I finished The Enthusiast last night. In this rare occasion of me reading a recently published book, i'm hesitant to write what i think of how it concludes. The journey of reading it, all the way to the end, is pleasant and rich. I don't read many contemporary American novels, but I'd enjoy more like this one. There's both a contemporary humor and a sensual richness to the detailed descriptions of place and environs that appealed to me.

I think one of the things i don't like about the American novels i was reading in the 80s and into the 90s (and, hrm, yes i may have been too young for them, but i don't think that's it), was a certain jacked-up drama, a heightened focus on the anxieties of modern life, and a sense for me that the editorial act of writing was generally leaving out the gentle moments where we get the clues, tools, wisdom, to resolve those anxieties in a human day-to-day way.

The Enthusiast that captures the slow accretion of relationships, knowledge, wisdom. While the protagonist Henry Bey travels from small magazine to small magazine, exposing himself to different enthusiasts, everyone is an enthusiast to some degree, even, if there's not a name for it (yet).

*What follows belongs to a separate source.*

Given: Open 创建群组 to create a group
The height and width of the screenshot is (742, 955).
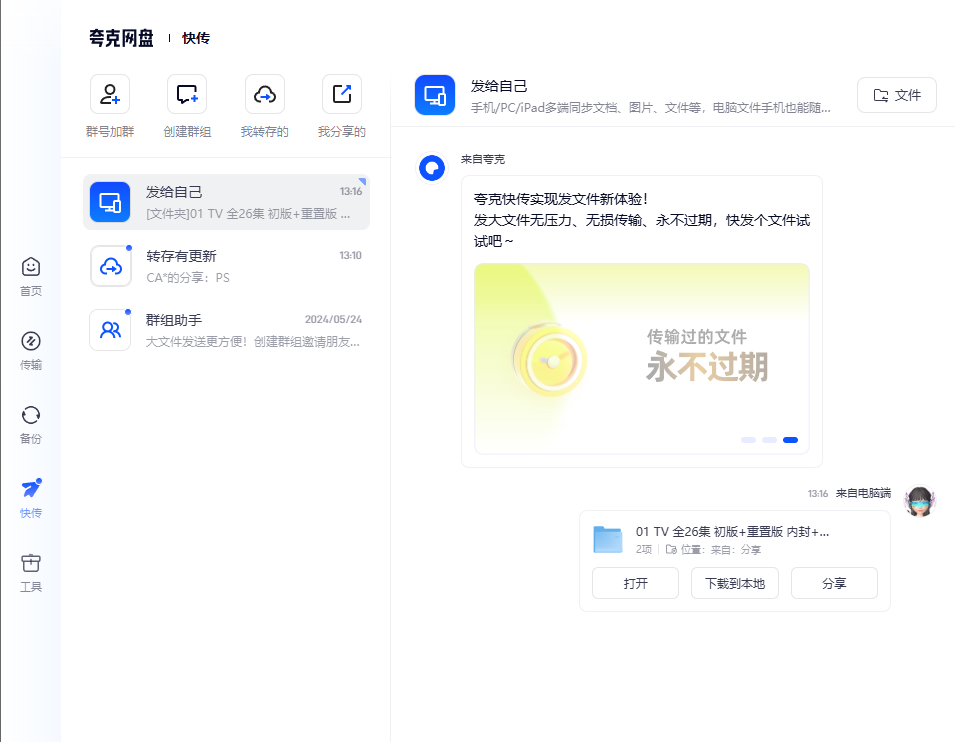Looking at the screenshot, I should (x=186, y=92).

I'd argue it would take a remarkable person to not experience that slow accretion and, given the modern anxieties and concerns of life, not have the resources and catalysts at hand to change and grow under pressure.

I suspect that if you read Live Journals to connect with a broad group of people, both people who share your passions and people who are different, you might find The Enthusiast a rewarding read. (And then i want to ask you about the last chapter, although i'm growing to appreciate it more and more as i write this.) [livejournal.com profile] gurdonark -- you will be delighted by this book, i suspect.